Şayet, efendisi ölürse kendisi azad olunmuş olur ve bi'1-icma borç­tan kurtulur. Müzmerât'ta da böyledir.

Bir adam, müdebberesini mükâtebe eder ve o, bir çocuk doğur­duktan sonra ölürse, o çocuk, onun kitabet bedelini kazanmaya çalışır.

Eğer, bu çocuklar iki tane olur ve onlardan birisi, borcun tamamı­nı kendi kazancı ile öderse; diğerine hiç bir şey için müracaat edemez.

Keza, bir adam müdebberelerinin ikisini de mükâtebe yaptığın­da, onlardan her birisi, diğerinin vekili olur; sonra da ikisi de ölürler ve onlardan birisi, geride, kitabeti hâlinde bir çocuk bırakırsa; o çocuk, her ikisinin de kitabet bedellerini kazanıp ödeyecektir. Mebsiil'fa da böyledir.

Bir kimsenin, mükâtebesini müdebbere etmesi de caiz olur. Bu kadın muhayyeredir: İsterse kitabet bedelini öder; isterse, mü­debbere olarak cariyeliğe avdet eder (= döner).

Kitabet bedelini ödememiş ve efendisi başka bir mal bırakmadan ölmüşse; bu durumda, o kadın muhayyeredir: Dilerse, kıymetinin üçte ikisini; dilerse kitabet bedelinin üçte ikisini öder.

Bu, İmâm Ebû Hanîfe (R.A.)'ye göre böyledir. İmâmeyn ise: Bunlardan en azı hangisi ise, onu öder." buyurmuşlardır.

Burada, bu miktarlar birbirine eşit olursa, kadının muhayyer ol­duğunda imamlarımız müttefikdirler. Hidâye'de de böyledir.
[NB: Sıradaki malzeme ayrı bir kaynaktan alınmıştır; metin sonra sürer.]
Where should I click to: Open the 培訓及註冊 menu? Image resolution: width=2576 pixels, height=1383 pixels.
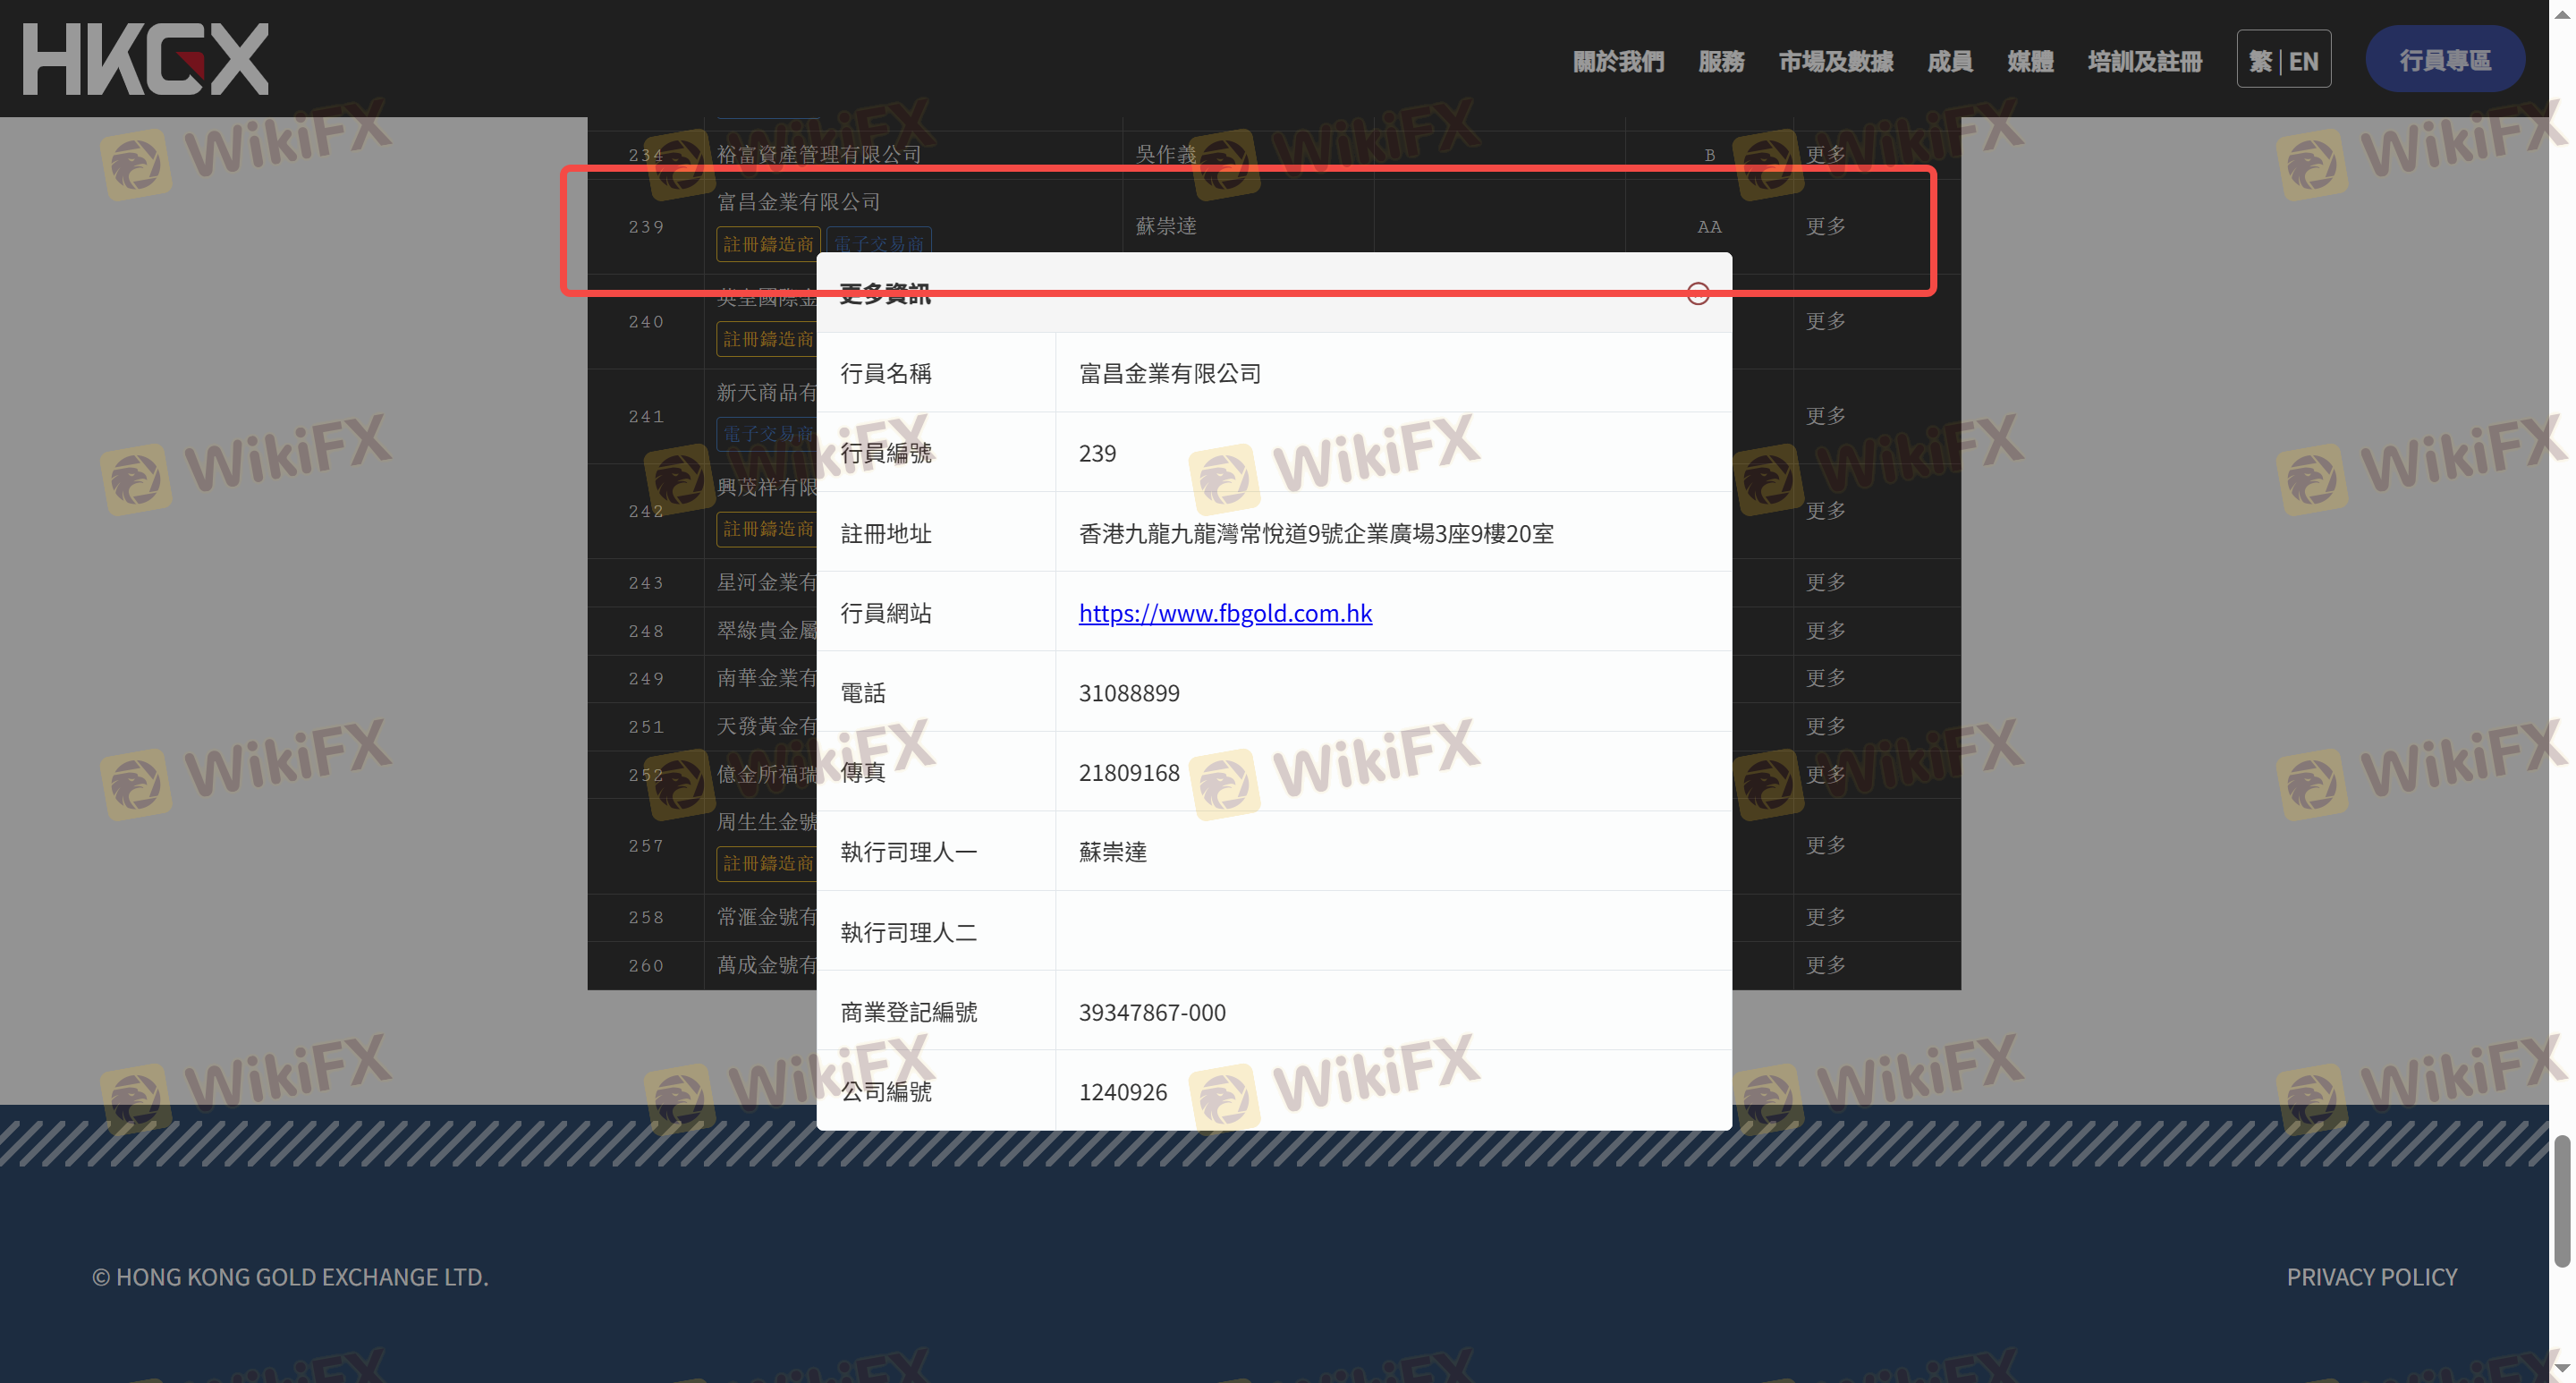pos(2144,61)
NevâziTde şöyle zikredilmiştir:

Ebû Bekir'den sorulmuştur:

— Bir adam kölesini kendisi üç gün muhayyer olmak şartiyle mü-kâtep yaptıktan sonra; onu müdebber eylese, onun müdebberliği, kita­betini bozar mı?                                     

İmâm şu cevabı vermiş

— Mü,debberliğin, mükâtebeliğini bozması uygun olmaz. Çünkü, adarn mükâtebi müdebber, rnüdebberi de mükâteb yapabilir. Bu iş, ki­tabete mani olmaz. Tatarhâniyye'de de böyledir.

Bir adam, iki kölesinden, her birini, bin dirheme mükâtep ede­rek; her birini diğerine kefil ettikten sonra; onlardan birisini müdebber eder; sonra da efendileri çok miktarda mal bırakarak ölürse; o müdeb­bere, malının sülüsünden (= üçte birinden) azâd edilir. Mükateblik hissesi —onun edasından müstağni olduğu için— efendisinin sağlığında azâd etmiş olması gibi sakıt olur (— düşer). Bu durumda vârisler, diğer mü-kâtebin borcunu, o ikisinin hangisinden isterlerse ondan alırlar.

Şayet müdebber öderse, diğerine, —azâd olmadan önce Ödemiş gibi— müracaat öder.

Şayet diğerinin bir malı yoksa, müdebber üçte birden azad olmuş olur. Diğerinin borcunu ödemeye gayret eder.

Şayet her ikisinin kıymeti üçyüz dirhem; kitabet bedelleri de, bin dirhem ise, müdebberin —mükatebden— hissesi bâtıl olur.

Onun kıymeti hususunda üçyüz dirheme itibar edilir. Çünkü o, en azıdır ve efendisinin hakkı-da odur.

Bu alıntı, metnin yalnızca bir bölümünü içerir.